As Olli Heinonen, the former deputy director general of the International Atomic Energy Agency, has repeatedly pointed out, mastering low enrichment of 3.5% is 70% of the enrichment effort required for an atomic weapon. With 20% enriched uranium, you are 90% there. Using IAEA and official Iranian data, the Wisconsin Project on Nuclear Arms Control estimates that by mid-May, Iran had accumulated enough 3.5% to fuel—if further enriched—not one but at least four nuclear weapons. Iran would probably need three to 12 months to produce one bomb's worth of weapons-grade material from its 3.5% stockpile.
According to the Wisconsin Project, Iran has also around 100 kilograms of 20% enriched uranium about 140 kilograms are needed for a bomb's worth of weapons-grade material. Critically, the deal would do nothing to disrupt the other elements of the regime's nuclear program. As we know from the IAEA's November report, Iran has pursued every major area of nuclear-weapons development, including triggers, computer simulations of nuclear explosions, ballistic missiles and fitting them with nuclear warheads. Partly controlling Tehran's enrichment activities will not halt Iran's ability to move forward in those other areas. This is why U.N. Security Council Resolution 1929 of June 9, 2010 demands that Iran suspend all of its uranium enrichment activities, not just those below 20%, and requires full access for IAEA inspectors to suspected nuclear sites and the cessation of any illegal activity. If this was the right way forward in 2010, it certainly is the right way forward today.

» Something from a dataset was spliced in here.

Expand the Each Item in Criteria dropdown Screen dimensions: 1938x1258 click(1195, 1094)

Both the U.S. and the EU still agree, saying that the deal on the table is only an interim step until a comprehensive agreement is, they hope, reached. But since the time left to prevent Iran from going nuclear is probably measured in months, not years, any interim proposal at this late stage risks becoming final. Tehran could use the accord to make further progress on all elements for a nuclear weapon other than enriching to 20%.

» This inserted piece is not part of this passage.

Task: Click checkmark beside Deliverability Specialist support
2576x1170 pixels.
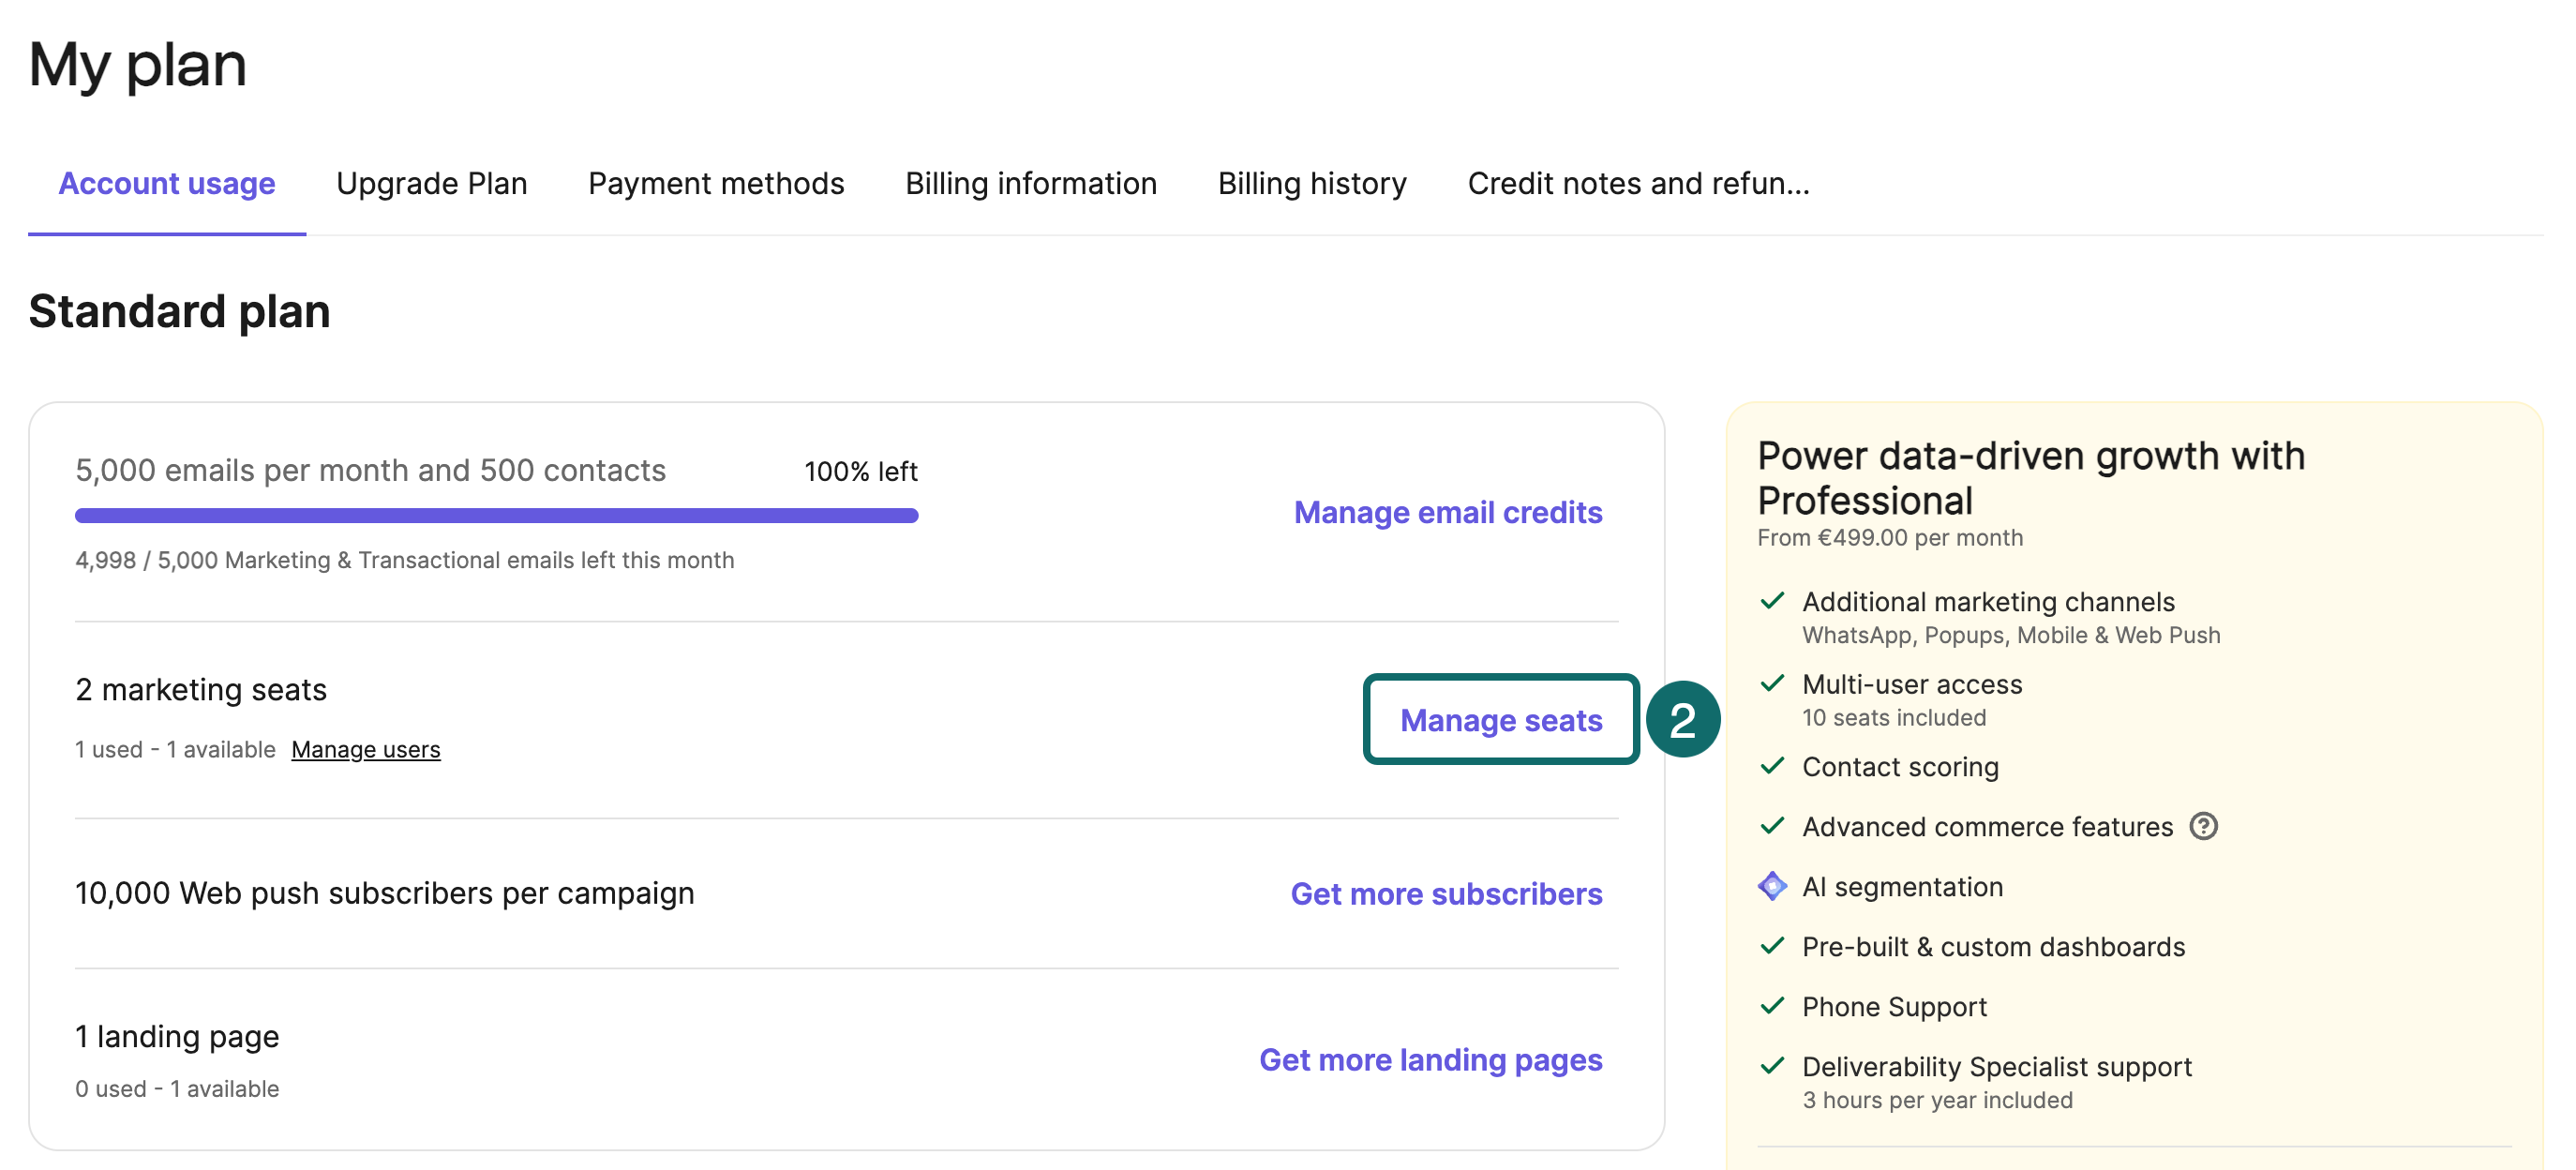Action: (1772, 1066)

Once ready, Tehran could then break out of the interim deal for good and quickly develop a nuclear weapon. Much of the media and many governments around the world, meanwhile, would likely hail Iran's acceptance of the proposed bargain as a major breakthrough. As a result, international and domestic pressure would probably rise, in Europe and the U.S., to delay or weaken fresh oil sanctions set to go into force July 1. Any appetite for additional economic and diplomatic measures, if Iran then fails to move to a comprehensive agreement, would probably fade.
The proposed deal threatens to make it more difficult to muster the international pressure required to confront Iran's nuclear program—at precisely the time when the oil embargo is set to tighten the screws further on an Iranian economy already weak from mismanagement, corruption, existing sanctions and falling oil prices. Compromising with Iranian nuclear negotiators inevitably means compromising on our security.
Mr. Schwammenthal is the director of the AJC Transatlantic Institute in Brussels.